Data Mining

7372

INDUSTRY SNAPSHOT

Data mining is a process in which special software applications are used to analyze multiple sets of information and find patterns or relationships between them. Once patterns or links have been established between information sets (normally large databases), data mining techniques enable users to make informed decisions or predictions based on the results of their analyses.

Data mining applications use algorithms to produce desired results. Simply stated, an algorithm is a problem-solving method that uses a sequence of steps or actions to achieve an objective. In recent years, this software classification has grown more powerful due to the increased processing power and data storage capacity of modern computer systems.

During the 1980s, the earliest data mining applications were somewhat limited in scope. While applications were more robust by the mid-1990s, they still required expert users who were versed in statistical analysis. By the early years of the first decade of the twenty-first century, things had changed. Everyday professionals were able to personally use a new, more user-friendly generation of data mining software for a variety of purposes. Corporate professionals used these applications to solve the most pressing business problems, law enforcement agencies used them to predict crime patterns and catch wrongdoers, and financially strapped state governments used them to identify tax delinquent individuals and businesses.

Data mining applications are marketed by leading software industry heavyweights, including IBM, Oracle, SPSS, and SAS Institute Inc. These companies market their offerings in a larger industry that achieved sales of approximately $170 billion during the middle years of the twenty-first century's first decade.

ORGANIZATION AND STRUCTURE

Data mining applications comprise but one of the many segments within the larger software industry. To best understand this emerging segment, one need only look to the end users who apply data mining applications to a wide swath of challenges. It is they who drive the development of new products and services.

In mid-2005, KDnuggets—a leading newsletter about data mining, knowledge discovery, Web mining, and related topics—conducted a survey to determine the industries and fields where data mining techniques were being applied. Of the 421 votes received, the leading 10 categories were customer relationship management (12%), banking (12%), credit scoring (8%), direct marketing/fundraising (8%), fraud detection (7%), retail (6%), insurance (6%), telecommunications (5%), manufacturing (5%), and science (4%).

In terms of the specific types of data mining techniques employed by end users—many of which are highly technical—a subsequent April 2006 KDnuggets poll of 176 voters revealed that decision trees/rules (51.1%), clustering (39.8%), and regression (38.1%) led the top ten, followed by statistics (36.4%), association rules (30.7%), visualization (21.6%), SVM (17.6%), neural networks (17.6%), sequence/time series analysis (13.6%), and Bayesian (13.6%).

Some industry observers estimate that roughly half of data mining users come from larger companies with annual revenues exceeding $1 billion, while nearly 20 percent are from smaller organizations or consultancies with revenues of less than $500,000.

Regardless of the industry in which it is used, the size of the organization using it, or the specific techniques being applied, data mining is more suitable for certain purposes than it is for others.

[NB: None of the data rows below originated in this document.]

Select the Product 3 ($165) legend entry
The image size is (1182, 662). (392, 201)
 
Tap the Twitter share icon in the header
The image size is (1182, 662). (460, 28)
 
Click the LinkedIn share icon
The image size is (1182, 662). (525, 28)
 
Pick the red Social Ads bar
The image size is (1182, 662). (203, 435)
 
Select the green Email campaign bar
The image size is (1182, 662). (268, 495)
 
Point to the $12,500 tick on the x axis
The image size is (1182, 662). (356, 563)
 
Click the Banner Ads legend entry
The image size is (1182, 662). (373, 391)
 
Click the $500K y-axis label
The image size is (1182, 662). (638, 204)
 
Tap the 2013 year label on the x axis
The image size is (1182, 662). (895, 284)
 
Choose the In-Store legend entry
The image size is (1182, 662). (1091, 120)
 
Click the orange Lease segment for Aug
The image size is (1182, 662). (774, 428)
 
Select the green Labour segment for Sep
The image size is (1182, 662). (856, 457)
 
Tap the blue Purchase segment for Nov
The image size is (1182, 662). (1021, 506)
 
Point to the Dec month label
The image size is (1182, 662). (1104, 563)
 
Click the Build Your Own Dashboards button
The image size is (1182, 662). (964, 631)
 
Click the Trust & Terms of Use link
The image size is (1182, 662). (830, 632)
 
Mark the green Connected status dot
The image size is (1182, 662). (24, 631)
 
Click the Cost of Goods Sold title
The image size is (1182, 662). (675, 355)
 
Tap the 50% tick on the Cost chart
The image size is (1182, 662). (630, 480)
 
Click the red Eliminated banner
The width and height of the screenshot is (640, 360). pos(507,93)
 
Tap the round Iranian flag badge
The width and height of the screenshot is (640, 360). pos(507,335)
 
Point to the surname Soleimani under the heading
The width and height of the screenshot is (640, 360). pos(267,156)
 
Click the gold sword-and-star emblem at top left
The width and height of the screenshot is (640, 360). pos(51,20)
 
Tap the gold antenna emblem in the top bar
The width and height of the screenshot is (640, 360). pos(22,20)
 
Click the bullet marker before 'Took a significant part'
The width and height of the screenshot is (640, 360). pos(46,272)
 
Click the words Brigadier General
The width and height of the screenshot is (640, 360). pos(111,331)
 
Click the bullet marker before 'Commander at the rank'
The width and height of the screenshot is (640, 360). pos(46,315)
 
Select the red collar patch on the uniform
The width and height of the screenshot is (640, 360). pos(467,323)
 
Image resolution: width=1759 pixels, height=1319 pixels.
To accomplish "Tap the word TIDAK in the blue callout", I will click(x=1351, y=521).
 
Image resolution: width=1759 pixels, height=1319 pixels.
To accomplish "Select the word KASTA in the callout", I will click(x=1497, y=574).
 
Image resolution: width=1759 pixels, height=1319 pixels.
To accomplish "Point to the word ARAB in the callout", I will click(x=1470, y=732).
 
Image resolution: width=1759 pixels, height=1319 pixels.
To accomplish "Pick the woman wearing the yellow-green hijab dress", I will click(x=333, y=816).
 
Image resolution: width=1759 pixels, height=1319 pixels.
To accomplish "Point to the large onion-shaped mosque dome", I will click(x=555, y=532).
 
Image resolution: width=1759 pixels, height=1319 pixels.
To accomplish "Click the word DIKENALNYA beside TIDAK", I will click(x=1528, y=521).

According to the November/December 1999 issue of IEEE Intelligent Systems, "Good data-mining application areas require knowledge-based decisions; have accessible, sufficient, and relevant data; have a changing environment; have sub-optimal current methods; will not be obsoleted by imminent new technology; and provide a high payoff for the correct decisions."

Applications of Data Mining

While the basic principle behind data mining is essentially the same, the types of benefits vary depending on the context in which the technique is applied. In the business realm, companies use data mining to gain new insight about their customers. For example, research from consumer goods giant Procter & Gamble revealed that fathers often purchased beer during after-work trips to the store for items like milk and diapers. This type of intelligence is extremely useful to store planners, who determine where to place merchandise. One leading national clothing retailer stopped stocking all of its stores the same way when data mining revealed that demand for colors and sizes of the same garments varied considerably among major metropolitan markets. The company was thus able to sell more effectively by tailoring the product mix to each individual market.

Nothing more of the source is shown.